Bank Dunia Ingatkan Utang di Negara Berkembang Sudah Membengkak

Restrukturisasi utang-utang juga menjadi lebih sulit dengan munculnya pemberi pinjaman negara baru, terutama Tiongkok, serta semakin banyaknya kreditor swasta.

oleh Natasha Khairunisa Amani diperbarui 14 Des 2023, 12:14 WIB
Logo Bank Dunia.

Liputan6.com, Jakarta Bank Dunia mengungkapkan bahwa negara-negara berkembang mengeluarkan dana sebesar USD 443 miliar atau setara Rp. 6,8 kuadriliun untuk pembayaran utang pada tahun 2022.

Dalam Laporan Utang Internasional, Bank Dunia mengingatkan bahwA situasi tersebut berisiko terjadinya krisis dan memicu stagnasi ekonomi.

Mengutip US News, Kamis (14/12/2023) pembayaran tersebut termasuk pokok dan bunga, meningkat lebih dari 5 persen dibandingkan tahun sebelumnya.

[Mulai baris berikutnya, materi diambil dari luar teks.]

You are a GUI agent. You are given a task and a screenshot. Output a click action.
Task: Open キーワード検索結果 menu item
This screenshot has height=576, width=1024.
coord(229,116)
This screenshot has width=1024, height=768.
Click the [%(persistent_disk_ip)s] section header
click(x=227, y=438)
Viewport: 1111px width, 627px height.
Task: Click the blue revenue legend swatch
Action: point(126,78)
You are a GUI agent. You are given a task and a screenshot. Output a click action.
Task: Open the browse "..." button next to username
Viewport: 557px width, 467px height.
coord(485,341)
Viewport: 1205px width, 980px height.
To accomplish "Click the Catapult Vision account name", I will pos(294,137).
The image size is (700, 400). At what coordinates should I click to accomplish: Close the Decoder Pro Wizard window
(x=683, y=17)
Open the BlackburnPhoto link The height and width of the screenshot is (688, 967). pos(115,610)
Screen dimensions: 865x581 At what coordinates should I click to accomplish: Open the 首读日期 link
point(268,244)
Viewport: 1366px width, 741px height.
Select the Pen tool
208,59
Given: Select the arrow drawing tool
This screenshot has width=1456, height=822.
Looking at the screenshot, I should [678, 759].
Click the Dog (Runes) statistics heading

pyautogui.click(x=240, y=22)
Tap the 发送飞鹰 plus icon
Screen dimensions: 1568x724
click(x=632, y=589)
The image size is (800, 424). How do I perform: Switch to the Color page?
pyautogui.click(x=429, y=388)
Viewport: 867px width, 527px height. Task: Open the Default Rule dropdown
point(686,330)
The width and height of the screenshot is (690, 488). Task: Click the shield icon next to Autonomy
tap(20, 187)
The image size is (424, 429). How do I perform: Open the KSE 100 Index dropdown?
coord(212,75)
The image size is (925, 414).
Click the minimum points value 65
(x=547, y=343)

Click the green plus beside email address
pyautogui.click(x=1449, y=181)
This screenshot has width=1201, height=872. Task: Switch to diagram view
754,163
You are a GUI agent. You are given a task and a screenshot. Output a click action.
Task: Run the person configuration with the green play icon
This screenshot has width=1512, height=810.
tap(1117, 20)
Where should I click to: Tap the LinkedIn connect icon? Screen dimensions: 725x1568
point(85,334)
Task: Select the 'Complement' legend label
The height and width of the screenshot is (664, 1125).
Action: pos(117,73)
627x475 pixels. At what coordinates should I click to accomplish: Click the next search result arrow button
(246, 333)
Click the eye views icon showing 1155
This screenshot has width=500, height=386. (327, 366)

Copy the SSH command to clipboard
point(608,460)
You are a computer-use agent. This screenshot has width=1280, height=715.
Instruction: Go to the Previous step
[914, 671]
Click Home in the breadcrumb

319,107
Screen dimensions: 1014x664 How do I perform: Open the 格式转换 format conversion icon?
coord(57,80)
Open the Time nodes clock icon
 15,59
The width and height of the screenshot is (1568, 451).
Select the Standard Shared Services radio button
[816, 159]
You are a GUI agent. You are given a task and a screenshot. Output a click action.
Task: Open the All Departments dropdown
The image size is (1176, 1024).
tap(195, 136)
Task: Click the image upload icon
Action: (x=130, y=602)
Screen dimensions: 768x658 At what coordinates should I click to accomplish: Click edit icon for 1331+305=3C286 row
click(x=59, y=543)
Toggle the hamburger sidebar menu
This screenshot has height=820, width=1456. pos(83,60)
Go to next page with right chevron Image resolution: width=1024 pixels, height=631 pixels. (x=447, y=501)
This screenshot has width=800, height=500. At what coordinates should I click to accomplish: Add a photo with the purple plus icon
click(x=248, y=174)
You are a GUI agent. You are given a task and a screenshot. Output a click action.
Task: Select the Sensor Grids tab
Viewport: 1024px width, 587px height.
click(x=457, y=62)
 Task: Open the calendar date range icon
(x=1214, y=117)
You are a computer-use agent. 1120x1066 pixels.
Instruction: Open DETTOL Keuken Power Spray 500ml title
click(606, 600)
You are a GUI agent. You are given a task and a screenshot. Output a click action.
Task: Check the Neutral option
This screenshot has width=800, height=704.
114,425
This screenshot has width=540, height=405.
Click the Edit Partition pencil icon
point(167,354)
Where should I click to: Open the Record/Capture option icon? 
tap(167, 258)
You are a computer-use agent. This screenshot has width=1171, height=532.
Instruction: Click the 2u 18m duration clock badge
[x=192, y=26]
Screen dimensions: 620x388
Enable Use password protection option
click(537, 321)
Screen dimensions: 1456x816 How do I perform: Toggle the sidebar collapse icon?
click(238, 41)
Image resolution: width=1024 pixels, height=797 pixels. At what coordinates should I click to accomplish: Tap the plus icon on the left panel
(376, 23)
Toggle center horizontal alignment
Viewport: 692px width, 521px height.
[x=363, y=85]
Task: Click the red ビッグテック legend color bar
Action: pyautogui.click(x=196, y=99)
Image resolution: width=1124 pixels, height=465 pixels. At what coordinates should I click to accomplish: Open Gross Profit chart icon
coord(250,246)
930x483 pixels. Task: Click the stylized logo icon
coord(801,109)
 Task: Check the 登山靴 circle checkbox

Negara-negara berkembang secara global mempunyai banyak utang selama dua dekade terakhir karena pertumbuhan ekonomi yang stabil dan suku bunga rendah.

Namun setelah dampak pandemi, perang di Eropa, dan lonjakan suku bunga, beban utang tersebut menjadi tidak dapat dipertahankan, terutama karena penguatan dolar AS mendorong inflasi dalam negeri lebih tinggi dan menguras cadangan devisa.

Restrukturisasi utang-utang juga menjadi lebih sulit dengan munculnya pemberi pinjaman negara baru, terutama Tiongkok, serta semakin banyaknya kreditor swasta.

Pengolahan kembali beban utang untuk beberapa negara saat ini, termasuk Zambia, Ghana dan Sri Lanka telah terhenti selama bertahun-tahun karena para kreditor berjuang untuk menyetujui persyaratan dalam proses yang didorong oleh Dana Moneter Internasional (IMF).

Bank Dunia memperingatkan bahwa meningkatnya pembayaran utang mengalihkan sumber daya dari bidang kesehatan, pendidikan, dan lingkungan.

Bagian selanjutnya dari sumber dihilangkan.